21. La Cour ne voit en l'occurrence aucune raison de s'écarter de la jurisprudence précitée. Cela est d'autant plus vrai qu'elle a déjà jugé que la demande de suspension de la peine n'est pas de nature à retirer à la sanction de la déchéance du pourvoi son caractère disproportionné (Khalfaoui c. France, précité, § 53). De plus, la Cour ne perd pas de vue que dans une autre affaire contre la Grèce, l'affaire Skondrianos c. Grèce (nos 63000/00, 74291/01 et 74292/01, 18 décembre 2003), bien que l'accusé eût bénéficié d'une suspension de peine lors de la saisine de la Cour de cassation, cette dernière déclara son pourvoi irrecevable au motif que lors de son examen, celui-ci n'avait plus d'effet suspensif. Cette situation amena la Cour à affirmer que l'intéressé « pouvait légitimement croire que l'article 508 ne saurait servir de base à une décision d'irrecevabilité » et à conclure à la violation de l'article 6 § 1 de la Convention en tenant aussi compte du fait que la Cour de cassation avait retenu d'office ce motif d'irrecevabilité, en ne donnant à aucun stade à l'accusé la possibilité de le réfuter (Skondrianos c. Grèce, précité, §§ 30-31). Dans ces conditions, la Cour considère que la possibilité d'assortir le pourvoi en cassation d'un effet suspensif, possibilité prévue au paragraphe 2 de l'article 508 du code de procédure pénale, relève non seulement du pouvoir discrétionnaire du tribunal, mais aussi, même si elle est accordée, n'offre aucune certitude à l'intéressé de ne pas se voir opposer la déchéance de son pourvoi. Le Gouvernement ne saurait donc soutenir que la demande tendant à la suspension de la peine constitue un recours adéquat et efficace que le requérant aurait dû exercer avant de saisir la Cour ; partant, l'exception soulevée à cet égard par le Gouvernement ne saurait être retenue.
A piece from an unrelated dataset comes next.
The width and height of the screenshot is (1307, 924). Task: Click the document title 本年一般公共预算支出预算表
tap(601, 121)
22. En conclusion, eu égard à l'ensemble des circonstances de la cause, la Cour estime que le requérant a subi une entrave excessive à son droit d'accès à un tribunal et, donc, à son droit à un procès équitable.

Partant, il y a eu violation de l'article 6 § 1 de la Convention.
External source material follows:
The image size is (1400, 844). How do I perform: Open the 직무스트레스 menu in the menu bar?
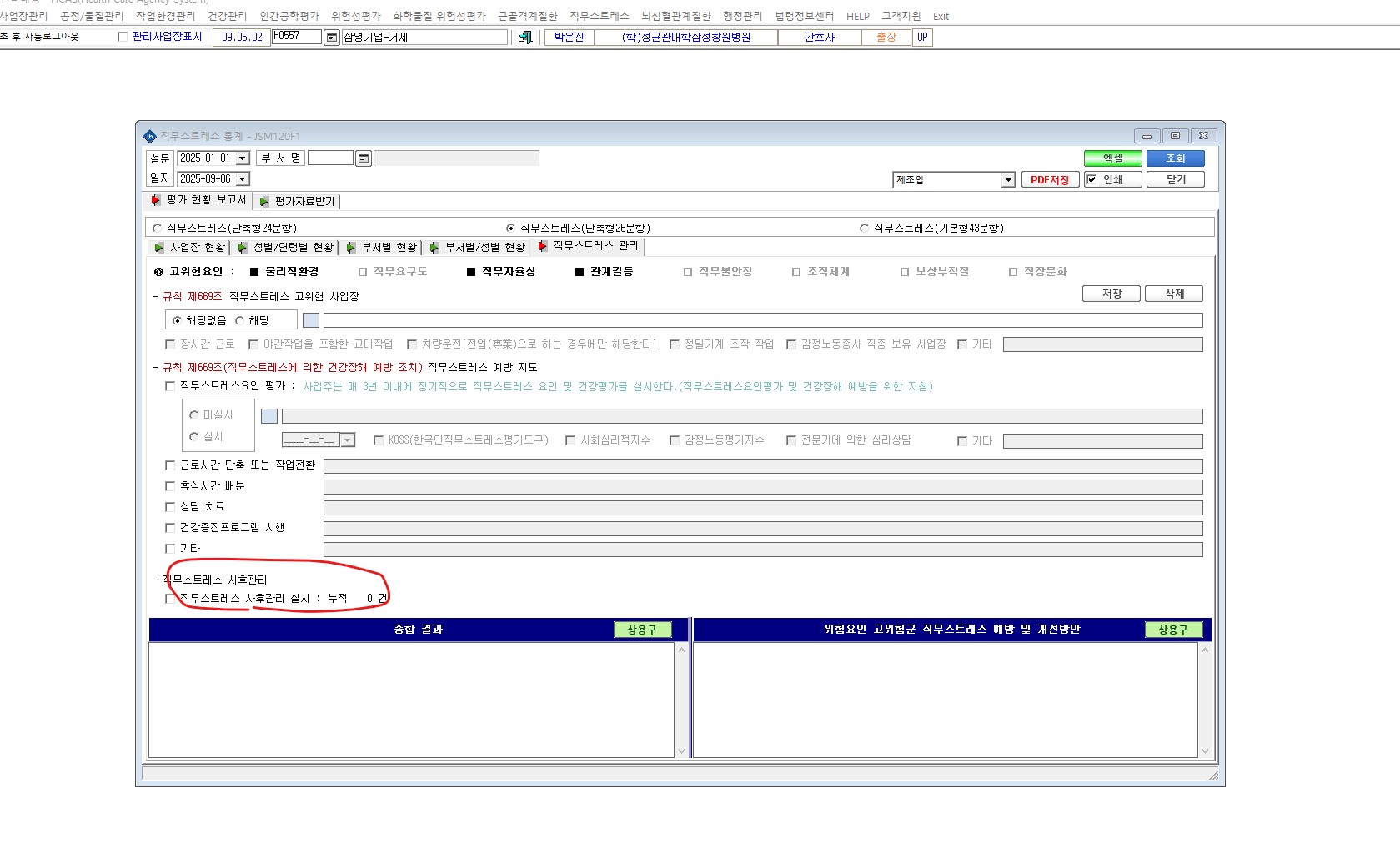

II. SUR L'APPLICATION DE L'ARTICLE 41 DE LA CONVENTION

23. Aux termes de l'article 41 de la Convention,

« Si la Cour déclare qu'il y a eu violation de la Convention ou de ses Protocoles, et si le droit interne de la Haute Partie contractante ne permet d'effacer qu'imparfaitement les conséquences de cette violation, la Cour accorde à la partie lésée, s'il y a lieu, une satisfaction équitable. »
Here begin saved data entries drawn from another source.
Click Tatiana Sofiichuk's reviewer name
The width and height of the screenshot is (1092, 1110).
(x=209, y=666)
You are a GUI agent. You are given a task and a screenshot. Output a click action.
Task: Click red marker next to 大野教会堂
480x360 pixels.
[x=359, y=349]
Dommage et frais et dépens

24. Le requérant ne présente pas de demande ni au titre du dommage matériel et moral ni au titre des frais et dépens.

25. Partant, la Cour estime qu'il n'y a pas lieu de lui octroyer de somme à ces titres.

PAR CES MOTIFS, LA COUR, À L'UNANIMITÉ,

1. Joint au fond l'exception du Gouvernement et déclare la requête recevable ;

2. Rejette l'exception de non-épuisement des voies de recours internes soulevée par le Gouvernement ;

3. Dit qu'il y a eu violation de l'article 6 § 1 de la Convention.

Fait en français, puis communiqué par écrit le 12 octobre 2006 en application de l'article 77 §§ 2 et 3 du règlement.